-- Provided records --
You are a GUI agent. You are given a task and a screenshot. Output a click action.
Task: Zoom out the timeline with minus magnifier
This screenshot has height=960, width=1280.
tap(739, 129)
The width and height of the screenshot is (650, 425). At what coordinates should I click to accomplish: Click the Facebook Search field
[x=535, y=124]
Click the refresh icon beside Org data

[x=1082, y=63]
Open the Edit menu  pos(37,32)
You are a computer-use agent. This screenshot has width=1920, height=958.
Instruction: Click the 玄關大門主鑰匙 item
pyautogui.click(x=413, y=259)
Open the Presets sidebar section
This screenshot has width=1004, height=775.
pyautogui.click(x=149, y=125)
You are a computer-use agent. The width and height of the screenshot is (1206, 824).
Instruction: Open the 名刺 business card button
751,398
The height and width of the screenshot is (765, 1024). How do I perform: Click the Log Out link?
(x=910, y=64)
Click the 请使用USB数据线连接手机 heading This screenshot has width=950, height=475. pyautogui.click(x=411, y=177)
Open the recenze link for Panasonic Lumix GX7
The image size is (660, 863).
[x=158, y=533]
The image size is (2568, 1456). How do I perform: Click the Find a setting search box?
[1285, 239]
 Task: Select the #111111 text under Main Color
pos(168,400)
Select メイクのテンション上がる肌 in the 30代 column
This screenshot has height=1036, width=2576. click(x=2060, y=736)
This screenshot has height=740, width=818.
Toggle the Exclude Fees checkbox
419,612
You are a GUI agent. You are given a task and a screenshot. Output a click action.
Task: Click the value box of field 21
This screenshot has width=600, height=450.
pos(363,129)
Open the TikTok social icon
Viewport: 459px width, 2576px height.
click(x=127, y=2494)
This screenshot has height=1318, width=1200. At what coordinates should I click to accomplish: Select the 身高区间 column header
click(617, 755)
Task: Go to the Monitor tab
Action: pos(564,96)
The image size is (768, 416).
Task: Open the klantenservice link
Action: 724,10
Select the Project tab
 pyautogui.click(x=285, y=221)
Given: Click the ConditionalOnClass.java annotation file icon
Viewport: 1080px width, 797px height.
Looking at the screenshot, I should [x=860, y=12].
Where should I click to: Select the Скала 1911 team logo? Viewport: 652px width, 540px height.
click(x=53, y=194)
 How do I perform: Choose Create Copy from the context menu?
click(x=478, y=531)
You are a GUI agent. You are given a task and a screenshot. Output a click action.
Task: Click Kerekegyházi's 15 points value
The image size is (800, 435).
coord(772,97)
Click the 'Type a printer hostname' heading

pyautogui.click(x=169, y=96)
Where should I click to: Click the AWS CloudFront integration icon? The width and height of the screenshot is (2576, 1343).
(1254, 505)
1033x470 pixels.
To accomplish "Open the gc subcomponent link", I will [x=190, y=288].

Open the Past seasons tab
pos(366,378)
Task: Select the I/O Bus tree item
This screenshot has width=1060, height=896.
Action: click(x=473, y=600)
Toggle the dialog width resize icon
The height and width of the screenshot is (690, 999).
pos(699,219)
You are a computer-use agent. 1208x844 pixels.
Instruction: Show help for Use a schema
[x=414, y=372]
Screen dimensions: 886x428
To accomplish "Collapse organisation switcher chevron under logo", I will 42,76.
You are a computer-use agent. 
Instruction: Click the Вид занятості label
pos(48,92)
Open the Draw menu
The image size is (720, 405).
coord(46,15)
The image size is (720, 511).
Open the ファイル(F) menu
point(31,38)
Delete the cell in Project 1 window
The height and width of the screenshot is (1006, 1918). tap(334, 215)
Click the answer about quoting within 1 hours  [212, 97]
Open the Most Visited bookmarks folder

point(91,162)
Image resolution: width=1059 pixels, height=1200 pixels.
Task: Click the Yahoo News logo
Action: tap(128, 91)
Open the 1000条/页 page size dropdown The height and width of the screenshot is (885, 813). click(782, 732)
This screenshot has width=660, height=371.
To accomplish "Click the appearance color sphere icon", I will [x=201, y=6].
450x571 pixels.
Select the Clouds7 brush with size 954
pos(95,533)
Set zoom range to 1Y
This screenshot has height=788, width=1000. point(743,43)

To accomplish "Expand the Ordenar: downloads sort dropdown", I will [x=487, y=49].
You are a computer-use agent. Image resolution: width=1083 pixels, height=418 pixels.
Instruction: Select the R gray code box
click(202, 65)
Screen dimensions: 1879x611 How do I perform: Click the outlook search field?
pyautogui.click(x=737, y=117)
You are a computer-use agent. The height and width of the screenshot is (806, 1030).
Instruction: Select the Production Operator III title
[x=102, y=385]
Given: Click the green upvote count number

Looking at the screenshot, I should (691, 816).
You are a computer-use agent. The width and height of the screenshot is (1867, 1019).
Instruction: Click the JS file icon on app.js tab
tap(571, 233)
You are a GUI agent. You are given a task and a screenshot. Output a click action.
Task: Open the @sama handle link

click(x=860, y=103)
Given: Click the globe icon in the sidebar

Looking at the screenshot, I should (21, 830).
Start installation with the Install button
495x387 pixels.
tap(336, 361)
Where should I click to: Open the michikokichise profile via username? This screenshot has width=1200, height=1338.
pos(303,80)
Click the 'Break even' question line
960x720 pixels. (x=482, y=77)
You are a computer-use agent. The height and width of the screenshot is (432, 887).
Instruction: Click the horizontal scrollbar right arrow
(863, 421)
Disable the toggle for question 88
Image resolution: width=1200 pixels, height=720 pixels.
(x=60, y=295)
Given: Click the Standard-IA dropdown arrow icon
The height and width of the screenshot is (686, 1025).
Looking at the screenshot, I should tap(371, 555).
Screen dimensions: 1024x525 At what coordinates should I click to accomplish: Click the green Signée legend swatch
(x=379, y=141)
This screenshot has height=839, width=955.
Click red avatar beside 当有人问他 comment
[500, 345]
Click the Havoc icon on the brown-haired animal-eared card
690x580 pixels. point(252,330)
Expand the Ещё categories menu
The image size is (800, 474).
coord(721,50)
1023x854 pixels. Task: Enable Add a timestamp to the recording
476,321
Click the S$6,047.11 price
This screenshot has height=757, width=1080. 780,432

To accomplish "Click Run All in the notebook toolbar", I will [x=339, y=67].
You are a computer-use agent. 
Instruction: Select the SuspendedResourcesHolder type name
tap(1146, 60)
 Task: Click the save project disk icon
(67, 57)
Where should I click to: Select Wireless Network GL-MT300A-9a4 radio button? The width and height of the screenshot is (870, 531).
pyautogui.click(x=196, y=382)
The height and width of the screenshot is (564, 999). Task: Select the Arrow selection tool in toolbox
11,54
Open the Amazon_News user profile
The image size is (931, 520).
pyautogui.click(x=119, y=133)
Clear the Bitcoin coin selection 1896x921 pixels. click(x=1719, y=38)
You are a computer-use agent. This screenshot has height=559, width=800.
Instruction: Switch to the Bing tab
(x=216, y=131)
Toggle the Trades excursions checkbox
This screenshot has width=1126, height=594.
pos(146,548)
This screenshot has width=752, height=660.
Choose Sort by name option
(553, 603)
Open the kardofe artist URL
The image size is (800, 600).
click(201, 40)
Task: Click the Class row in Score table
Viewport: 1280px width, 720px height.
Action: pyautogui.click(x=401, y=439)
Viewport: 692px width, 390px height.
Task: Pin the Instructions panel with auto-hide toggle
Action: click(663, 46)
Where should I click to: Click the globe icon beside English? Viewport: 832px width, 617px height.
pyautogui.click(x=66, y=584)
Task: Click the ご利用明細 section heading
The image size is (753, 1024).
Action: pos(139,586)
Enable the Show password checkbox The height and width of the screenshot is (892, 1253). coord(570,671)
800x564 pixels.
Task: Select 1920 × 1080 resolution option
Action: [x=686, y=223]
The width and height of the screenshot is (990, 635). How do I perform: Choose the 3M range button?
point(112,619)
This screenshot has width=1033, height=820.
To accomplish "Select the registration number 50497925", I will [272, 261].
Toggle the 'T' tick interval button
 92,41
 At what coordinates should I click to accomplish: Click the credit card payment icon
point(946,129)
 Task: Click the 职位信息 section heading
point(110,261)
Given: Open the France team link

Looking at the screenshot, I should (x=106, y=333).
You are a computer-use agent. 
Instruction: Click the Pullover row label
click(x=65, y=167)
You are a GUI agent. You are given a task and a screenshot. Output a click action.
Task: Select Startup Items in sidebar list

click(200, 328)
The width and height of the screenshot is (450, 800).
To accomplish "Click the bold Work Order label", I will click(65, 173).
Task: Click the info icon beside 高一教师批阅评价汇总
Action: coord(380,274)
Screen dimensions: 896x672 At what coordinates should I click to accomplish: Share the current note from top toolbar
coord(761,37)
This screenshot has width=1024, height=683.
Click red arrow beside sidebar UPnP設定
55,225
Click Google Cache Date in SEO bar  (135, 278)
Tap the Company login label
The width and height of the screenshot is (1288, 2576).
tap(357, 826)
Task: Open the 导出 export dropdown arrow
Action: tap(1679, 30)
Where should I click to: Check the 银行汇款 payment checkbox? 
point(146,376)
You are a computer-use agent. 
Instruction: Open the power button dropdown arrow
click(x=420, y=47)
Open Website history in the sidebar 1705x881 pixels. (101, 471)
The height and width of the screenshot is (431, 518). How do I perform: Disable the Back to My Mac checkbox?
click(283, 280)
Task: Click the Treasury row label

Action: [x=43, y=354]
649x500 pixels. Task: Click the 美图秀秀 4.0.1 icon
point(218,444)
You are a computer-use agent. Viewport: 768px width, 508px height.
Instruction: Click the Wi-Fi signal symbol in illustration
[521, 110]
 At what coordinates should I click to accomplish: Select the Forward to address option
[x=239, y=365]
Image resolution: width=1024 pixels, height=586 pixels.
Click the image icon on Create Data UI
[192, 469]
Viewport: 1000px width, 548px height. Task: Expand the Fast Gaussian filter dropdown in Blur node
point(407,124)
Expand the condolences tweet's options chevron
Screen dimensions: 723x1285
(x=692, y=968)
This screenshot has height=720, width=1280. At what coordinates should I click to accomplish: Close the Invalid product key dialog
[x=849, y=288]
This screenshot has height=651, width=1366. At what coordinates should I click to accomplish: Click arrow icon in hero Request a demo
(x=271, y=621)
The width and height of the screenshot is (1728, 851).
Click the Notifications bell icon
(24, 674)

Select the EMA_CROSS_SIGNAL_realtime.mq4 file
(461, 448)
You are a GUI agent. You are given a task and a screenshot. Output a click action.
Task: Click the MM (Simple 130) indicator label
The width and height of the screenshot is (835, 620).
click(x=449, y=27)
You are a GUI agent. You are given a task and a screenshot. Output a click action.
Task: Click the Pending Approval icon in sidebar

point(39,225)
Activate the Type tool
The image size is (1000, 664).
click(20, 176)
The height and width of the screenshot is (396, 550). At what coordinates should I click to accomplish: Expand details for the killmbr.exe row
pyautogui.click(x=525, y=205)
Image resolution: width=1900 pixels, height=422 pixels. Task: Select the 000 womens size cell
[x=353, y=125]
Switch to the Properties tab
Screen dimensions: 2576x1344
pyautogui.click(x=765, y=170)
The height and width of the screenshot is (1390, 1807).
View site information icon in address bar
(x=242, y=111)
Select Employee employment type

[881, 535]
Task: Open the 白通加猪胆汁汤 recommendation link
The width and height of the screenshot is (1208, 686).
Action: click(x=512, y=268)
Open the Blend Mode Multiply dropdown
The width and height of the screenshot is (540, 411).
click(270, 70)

-- Your objective --
Could you retype exactly the lines above, starting at the line that contains "The width and height of the screenshot is (835, 620)." and ending at the line that contains "The height and width of the screenshot is (1390, 1807).", and nothing more?

-- Your response --
The width and height of the screenshot is (835, 620).
click(x=449, y=27)
You are a GUI agent. You are given a task and a screenshot. Output a click action.
Task: Click the Pending Approval icon in sidebar

point(39,225)
Activate the Type tool
The image size is (1000, 664).
click(20, 176)
The height and width of the screenshot is (396, 550). At what coordinates should I click to accomplish: Expand details for the killmbr.exe row
pyautogui.click(x=525, y=205)
Image resolution: width=1900 pixels, height=422 pixels. Task: Select the 000 womens size cell
[x=353, y=125]
Switch to the Properties tab
Screen dimensions: 2576x1344
pyautogui.click(x=765, y=170)
The height and width of the screenshot is (1390, 1807).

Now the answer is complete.